¹Department of Oncology, Xiangyang No. 1 People’s Hospital, Hubei University of Medicine, Xiangyang, 441000, People’s Republic of China; ²Department of Orthopedic, Xiangyang No. 1 People’s Hospital, Hubei University of Medicine, Xiangyang, 441000, People’s Republic of China

*These authors contributed equally to this work

Correspondence: Xing Gong, Department of Oncology, Xiangyang No. 1 People’s Hospital, Hubei University of Medicine, Xiangyang, 441000, People’s Republic of China, Email [email protected] Dongdong Zhang, Department of Oncology, Xiangyang No. 1 People’s Hospital, Hubei University of Medicine, Jiefang Road No. 15, Xiangyang, Hubei, 441000, People’s Republic of China, Tel +8615072278600, Email [email protected]

Background: Fumarate Hydratase (FH)-deficient uterine leiomyomas are a rare type of uterine fibroid associated with somatic or germline mutations in the FH gene.
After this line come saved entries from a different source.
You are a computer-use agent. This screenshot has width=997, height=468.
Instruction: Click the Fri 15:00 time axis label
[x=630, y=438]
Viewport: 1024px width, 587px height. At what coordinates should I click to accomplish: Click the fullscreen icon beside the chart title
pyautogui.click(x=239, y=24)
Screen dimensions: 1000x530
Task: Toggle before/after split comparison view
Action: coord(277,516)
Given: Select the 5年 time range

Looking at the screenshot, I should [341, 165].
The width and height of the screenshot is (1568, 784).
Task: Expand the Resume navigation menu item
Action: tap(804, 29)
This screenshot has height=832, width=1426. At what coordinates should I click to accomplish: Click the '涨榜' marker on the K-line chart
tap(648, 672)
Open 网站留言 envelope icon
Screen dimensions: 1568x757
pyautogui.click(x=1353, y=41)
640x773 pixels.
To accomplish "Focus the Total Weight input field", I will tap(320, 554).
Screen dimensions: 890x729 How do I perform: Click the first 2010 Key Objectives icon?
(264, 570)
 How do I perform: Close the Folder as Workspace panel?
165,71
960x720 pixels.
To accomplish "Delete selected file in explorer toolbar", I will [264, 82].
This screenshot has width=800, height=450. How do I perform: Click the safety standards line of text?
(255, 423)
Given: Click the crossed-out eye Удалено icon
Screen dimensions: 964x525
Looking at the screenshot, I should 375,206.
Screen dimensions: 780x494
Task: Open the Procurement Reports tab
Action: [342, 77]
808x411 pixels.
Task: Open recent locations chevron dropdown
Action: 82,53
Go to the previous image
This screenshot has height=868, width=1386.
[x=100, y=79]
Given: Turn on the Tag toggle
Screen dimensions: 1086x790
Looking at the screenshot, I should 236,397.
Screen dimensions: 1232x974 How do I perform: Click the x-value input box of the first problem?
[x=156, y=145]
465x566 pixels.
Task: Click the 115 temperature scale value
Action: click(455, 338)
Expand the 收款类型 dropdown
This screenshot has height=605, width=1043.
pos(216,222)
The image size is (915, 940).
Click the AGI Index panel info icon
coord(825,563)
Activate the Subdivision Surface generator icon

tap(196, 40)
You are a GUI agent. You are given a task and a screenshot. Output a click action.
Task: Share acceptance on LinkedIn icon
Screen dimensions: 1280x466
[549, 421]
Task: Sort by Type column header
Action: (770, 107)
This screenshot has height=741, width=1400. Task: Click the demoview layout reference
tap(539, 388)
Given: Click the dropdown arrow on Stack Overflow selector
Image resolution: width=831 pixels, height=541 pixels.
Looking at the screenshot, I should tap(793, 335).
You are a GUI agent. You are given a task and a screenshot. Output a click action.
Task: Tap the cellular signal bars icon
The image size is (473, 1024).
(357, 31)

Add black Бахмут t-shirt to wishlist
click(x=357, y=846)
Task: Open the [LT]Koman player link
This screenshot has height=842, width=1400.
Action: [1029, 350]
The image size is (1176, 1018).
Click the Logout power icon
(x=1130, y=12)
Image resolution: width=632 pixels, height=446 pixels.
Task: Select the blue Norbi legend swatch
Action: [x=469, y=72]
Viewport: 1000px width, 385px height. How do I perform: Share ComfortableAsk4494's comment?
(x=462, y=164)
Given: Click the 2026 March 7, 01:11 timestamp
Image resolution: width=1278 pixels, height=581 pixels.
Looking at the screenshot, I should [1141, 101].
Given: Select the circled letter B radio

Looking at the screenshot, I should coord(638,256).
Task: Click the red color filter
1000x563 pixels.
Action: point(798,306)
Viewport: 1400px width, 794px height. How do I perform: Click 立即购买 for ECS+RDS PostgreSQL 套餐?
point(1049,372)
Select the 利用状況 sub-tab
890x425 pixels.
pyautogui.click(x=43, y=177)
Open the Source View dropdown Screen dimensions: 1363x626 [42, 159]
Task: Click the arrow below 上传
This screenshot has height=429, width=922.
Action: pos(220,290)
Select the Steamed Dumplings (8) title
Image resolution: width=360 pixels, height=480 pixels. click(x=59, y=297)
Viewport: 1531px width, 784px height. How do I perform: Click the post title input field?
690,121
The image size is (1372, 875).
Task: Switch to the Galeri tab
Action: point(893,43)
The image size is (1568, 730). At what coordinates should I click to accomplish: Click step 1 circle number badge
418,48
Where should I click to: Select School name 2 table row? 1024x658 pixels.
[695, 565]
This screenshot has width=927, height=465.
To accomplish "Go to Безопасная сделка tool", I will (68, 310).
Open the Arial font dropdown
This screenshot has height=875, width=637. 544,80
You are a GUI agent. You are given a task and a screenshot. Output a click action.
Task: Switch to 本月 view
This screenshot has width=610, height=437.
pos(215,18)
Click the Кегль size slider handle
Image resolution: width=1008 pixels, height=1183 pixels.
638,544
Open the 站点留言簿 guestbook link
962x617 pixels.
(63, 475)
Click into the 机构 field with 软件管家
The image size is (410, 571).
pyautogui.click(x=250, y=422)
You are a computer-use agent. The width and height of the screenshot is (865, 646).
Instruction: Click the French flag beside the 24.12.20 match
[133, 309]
Herein, we report a case of FH-deficient uterine leiomyoma with a double-site mutation of FH in a 41-year-old woman.
Case Presentation: The woman was found to have an intrauterine mass during a routine physical examination two years prior. She had no previous medical history or family history of genetic diseases. Ultrasound examination revealed a slightly hypoechoic mass on the posterior wall of the uterus, approximately 4 cm × 4.1 cm in size, suggesting the possibility of a uterine fibroid. The patient opted for regular annual follow-ups and received no specific treatment. However, during the subsequent two years of follow-up, the mass was found to increase in size annually. The patient then came to our hospital and underwent laparoscopic myomectomy. Postoperative pathology indicated that the tumor was negative for FH but positive for 2-succinocysteine (2SC), suggesting a potential diagnosis of FH-deficient leiomyoma. Sanger sequencing analysis demonstrated that the leiomyoma harbored the c.724C>T (p.L242F) mutation in exon 5 and the c.1292C>T (p.T431I) mutation in exon 9 of the FH gene, further confirming the diagnosis of FH-deficient leiomyoma.
Conclusion: We report a rare case of FH-deficient uterine leiomyoma with double mutation sites in the FH gene. Pathological examination and genetic testing are crucial for a definitive diagnosis.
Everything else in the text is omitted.